[Work item]
Send back all of the records, each one exactly as written.

(The data Opens)

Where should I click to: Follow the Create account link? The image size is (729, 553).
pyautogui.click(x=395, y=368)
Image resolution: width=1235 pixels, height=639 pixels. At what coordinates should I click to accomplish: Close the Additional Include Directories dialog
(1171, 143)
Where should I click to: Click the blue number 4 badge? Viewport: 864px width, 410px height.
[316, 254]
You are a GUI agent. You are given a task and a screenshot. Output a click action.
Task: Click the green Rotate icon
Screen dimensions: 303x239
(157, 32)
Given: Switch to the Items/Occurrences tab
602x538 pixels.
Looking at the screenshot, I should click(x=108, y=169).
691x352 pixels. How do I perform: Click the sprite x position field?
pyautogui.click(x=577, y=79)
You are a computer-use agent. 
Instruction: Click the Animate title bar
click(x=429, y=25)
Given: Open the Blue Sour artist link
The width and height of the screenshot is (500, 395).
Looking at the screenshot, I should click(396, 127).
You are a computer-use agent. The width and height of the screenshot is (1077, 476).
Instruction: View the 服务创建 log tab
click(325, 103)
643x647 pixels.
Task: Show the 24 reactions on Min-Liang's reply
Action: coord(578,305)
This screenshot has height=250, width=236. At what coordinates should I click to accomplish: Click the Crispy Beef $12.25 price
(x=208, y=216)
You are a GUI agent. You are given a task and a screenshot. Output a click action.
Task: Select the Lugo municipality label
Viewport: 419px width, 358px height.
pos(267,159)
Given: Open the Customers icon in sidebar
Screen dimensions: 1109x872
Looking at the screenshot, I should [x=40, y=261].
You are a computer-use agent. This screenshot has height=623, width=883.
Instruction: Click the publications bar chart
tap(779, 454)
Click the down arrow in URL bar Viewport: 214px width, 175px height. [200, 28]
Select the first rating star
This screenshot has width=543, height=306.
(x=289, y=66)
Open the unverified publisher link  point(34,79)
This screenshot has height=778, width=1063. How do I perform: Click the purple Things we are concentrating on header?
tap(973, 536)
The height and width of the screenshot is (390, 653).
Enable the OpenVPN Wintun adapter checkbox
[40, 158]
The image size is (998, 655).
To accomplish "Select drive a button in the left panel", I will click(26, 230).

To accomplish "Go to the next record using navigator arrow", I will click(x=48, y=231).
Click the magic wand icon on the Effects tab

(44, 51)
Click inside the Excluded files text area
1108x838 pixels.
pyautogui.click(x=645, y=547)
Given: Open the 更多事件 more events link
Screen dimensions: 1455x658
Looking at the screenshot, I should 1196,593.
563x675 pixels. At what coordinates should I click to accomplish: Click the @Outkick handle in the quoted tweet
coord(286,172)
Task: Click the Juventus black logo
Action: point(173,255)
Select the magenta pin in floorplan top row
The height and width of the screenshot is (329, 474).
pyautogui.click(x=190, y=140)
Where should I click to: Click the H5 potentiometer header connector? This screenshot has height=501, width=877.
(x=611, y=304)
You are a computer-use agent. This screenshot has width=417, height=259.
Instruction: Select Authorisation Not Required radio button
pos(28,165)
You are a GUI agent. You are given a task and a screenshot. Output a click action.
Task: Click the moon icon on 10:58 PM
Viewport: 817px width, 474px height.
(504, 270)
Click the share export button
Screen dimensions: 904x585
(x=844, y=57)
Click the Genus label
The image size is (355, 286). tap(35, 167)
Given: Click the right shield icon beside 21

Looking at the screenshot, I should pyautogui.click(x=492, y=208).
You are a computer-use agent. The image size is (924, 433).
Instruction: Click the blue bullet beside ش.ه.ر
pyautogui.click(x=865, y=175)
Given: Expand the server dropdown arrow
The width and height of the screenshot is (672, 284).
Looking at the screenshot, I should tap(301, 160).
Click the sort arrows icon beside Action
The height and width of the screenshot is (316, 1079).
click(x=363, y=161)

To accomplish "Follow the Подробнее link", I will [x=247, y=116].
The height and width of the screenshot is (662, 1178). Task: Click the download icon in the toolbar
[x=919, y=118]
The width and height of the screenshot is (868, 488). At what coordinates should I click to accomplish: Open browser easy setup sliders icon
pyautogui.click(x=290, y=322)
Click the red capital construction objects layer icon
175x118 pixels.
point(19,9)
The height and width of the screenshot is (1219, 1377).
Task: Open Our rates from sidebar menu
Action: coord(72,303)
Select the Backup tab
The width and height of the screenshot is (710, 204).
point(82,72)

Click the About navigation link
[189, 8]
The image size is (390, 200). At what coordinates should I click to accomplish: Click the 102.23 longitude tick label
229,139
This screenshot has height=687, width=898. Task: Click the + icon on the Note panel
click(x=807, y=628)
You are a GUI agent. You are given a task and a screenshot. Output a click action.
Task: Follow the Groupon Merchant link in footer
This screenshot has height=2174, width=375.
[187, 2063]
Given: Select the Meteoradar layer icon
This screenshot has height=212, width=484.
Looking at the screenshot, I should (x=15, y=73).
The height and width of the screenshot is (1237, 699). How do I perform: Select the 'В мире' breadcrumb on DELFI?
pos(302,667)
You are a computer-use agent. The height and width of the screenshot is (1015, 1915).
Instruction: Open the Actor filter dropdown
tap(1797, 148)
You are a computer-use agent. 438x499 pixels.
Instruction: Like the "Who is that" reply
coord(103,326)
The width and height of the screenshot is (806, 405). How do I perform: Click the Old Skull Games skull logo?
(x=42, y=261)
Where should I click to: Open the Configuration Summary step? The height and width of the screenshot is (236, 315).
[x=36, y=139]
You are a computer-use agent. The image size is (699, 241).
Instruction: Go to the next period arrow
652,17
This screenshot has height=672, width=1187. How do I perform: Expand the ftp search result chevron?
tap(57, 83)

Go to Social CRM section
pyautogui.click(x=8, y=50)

(The data Closes)

[Response]
Where should I click to: Follow the Create account link? The image size is (729, 553).
pyautogui.click(x=395, y=368)
Image resolution: width=1235 pixels, height=639 pixels. At what coordinates should I click to accomplish: Close the Additional Include Directories dialog
(1171, 143)
Where should I click to: Click the blue number 4 badge? Viewport: 864px width, 410px height.
[316, 254]
You are a GUI agent. You are given a task and a screenshot. Output a click action.
Task: Click the green Rotate icon
Screen dimensions: 303x239
(157, 32)
Given: Switch to the Items/Occurrences tab
602x538 pixels.
Looking at the screenshot, I should click(x=108, y=169).
691x352 pixels. How do I perform: Click the sprite x position field?
pyautogui.click(x=577, y=79)
You are a computer-use agent. 
Instruction: Click the Animate title bar
click(x=429, y=25)
Given: Open the Blue Sour artist link
The width and height of the screenshot is (500, 395).
Looking at the screenshot, I should click(396, 127).
You are a computer-use agent. The width and height of the screenshot is (1077, 476).
Instruction: View the 服务创建 log tab
click(325, 103)
643x647 pixels.
Task: Show the 24 reactions on Min-Liang's reply
Action: coord(578,305)
This screenshot has height=250, width=236. At what coordinates should I click to accomplish: Click the Crispy Beef $12.25 price
(x=208, y=216)
You are a GUI agent. You are given a task and a screenshot. Output a click action.
Task: Select the Lugo municipality label
Viewport: 419px width, 358px height.
pos(267,159)
Given: Open the Customers icon in sidebar
Screen dimensions: 1109x872
Looking at the screenshot, I should [x=40, y=261].
You are a computer-use agent. This screenshot has height=623, width=883.
Instruction: Click the publications bar chart
tap(779, 454)
Click the down arrow in URL bar Viewport: 214px width, 175px height. [200, 28]
Select the first rating star
This screenshot has width=543, height=306.
(x=289, y=66)
Open the unverified publisher link  point(34,79)
This screenshot has height=778, width=1063. How do I perform: Click the purple Things we are concentrating on header?
tap(973, 536)
The height and width of the screenshot is (390, 653).
Enable the OpenVPN Wintun adapter checkbox
[40, 158]
The image size is (998, 655).
To accomplish "Select drive a button in the left panel", I will click(26, 230).

To accomplish "Go to the next record using navigator arrow", I will click(x=48, y=231).
Click the magic wand icon on the Effects tab

(44, 51)
Click inside the Excluded files text area
1108x838 pixels.
pyautogui.click(x=645, y=547)
Given: Open the 更多事件 more events link
Screen dimensions: 1455x658
Looking at the screenshot, I should 1196,593.
563x675 pixels. At what coordinates should I click to accomplish: Click the @Outkick handle in the quoted tweet
coord(286,172)
Task: Click the Juventus black logo
Action: point(173,255)
Select the magenta pin in floorplan top row
The height and width of the screenshot is (329, 474).
pyautogui.click(x=190, y=140)
Where should I click to: Click the H5 potentiometer header connector? This screenshot has height=501, width=877.
(x=611, y=304)
You are a computer-use agent. This screenshot has width=417, height=259.
Instruction: Select Authorisation Not Required radio button
pos(28,165)
You are a GUI agent. You are given a task and a screenshot. Output a click action.
Task: Click the moon icon on 10:58 PM
Viewport: 817px width, 474px height.
(504, 270)
Click the share export button
Screen dimensions: 904x585
(x=844, y=57)
Click the Genus label
The image size is (355, 286). tap(35, 167)
Given: Click the right shield icon beside 21

Looking at the screenshot, I should pyautogui.click(x=492, y=208).
You are a computer-use agent. The image size is (924, 433).
Instruction: Click the blue bullet beside ش.ه.ر
pyautogui.click(x=865, y=175)
Given: Expand the server dropdown arrow
The width and height of the screenshot is (672, 284).
Looking at the screenshot, I should tap(301, 160).
Click the sort arrows icon beside Action
The height and width of the screenshot is (316, 1079).
click(x=363, y=161)

To accomplish "Follow the Подробнее link", I will [x=247, y=116].
The height and width of the screenshot is (662, 1178). Task: Click the download icon in the toolbar
[x=919, y=118]
The width and height of the screenshot is (868, 488). At what coordinates should I click to accomplish: Open browser easy setup sliders icon
pyautogui.click(x=290, y=322)
Click the red capital construction objects layer icon
175x118 pixels.
point(19,9)
The height and width of the screenshot is (1219, 1377).
Task: Open Our rates from sidebar menu
Action: coord(72,303)
Select the Backup tab
The width and height of the screenshot is (710, 204).
point(82,72)

Click the About navigation link
[189, 8]
The image size is (390, 200). At what coordinates should I click to accomplish: Click the 102.23 longitude tick label
229,139
This screenshot has height=687, width=898. Task: Click the + icon on the Note panel
click(x=807, y=628)
You are a GUI agent. You are given a task and a screenshot. Output a click action.
Task: Follow the Groupon Merchant link in footer
This screenshot has height=2174, width=375.
[187, 2063]
Given: Select the Meteoradar layer icon
This screenshot has height=212, width=484.
Looking at the screenshot, I should (x=15, y=73).
The height and width of the screenshot is (1237, 699). How do I perform: Select the 'В мире' breadcrumb on DELFI?
pos(302,667)
You are a computer-use agent. The height and width of the screenshot is (1015, 1915).
Instruction: Open the Actor filter dropdown
tap(1797, 148)
You are a computer-use agent. 438x499 pixels.
Instruction: Like the "Who is that" reply
coord(103,326)
The width and height of the screenshot is (806, 405). How do I perform: Click the Old Skull Games skull logo?
(x=42, y=261)
Where should I click to: Open the Configuration Summary step? The height and width of the screenshot is (236, 315).
[x=36, y=139]
You are a computer-use agent. The image size is (699, 241).
Instruction: Go to the next period arrow
652,17
This screenshot has height=672, width=1187. How do I perform: Expand the ftp search result chevron?
tap(57, 83)

Go to Social CRM section
pyautogui.click(x=8, y=50)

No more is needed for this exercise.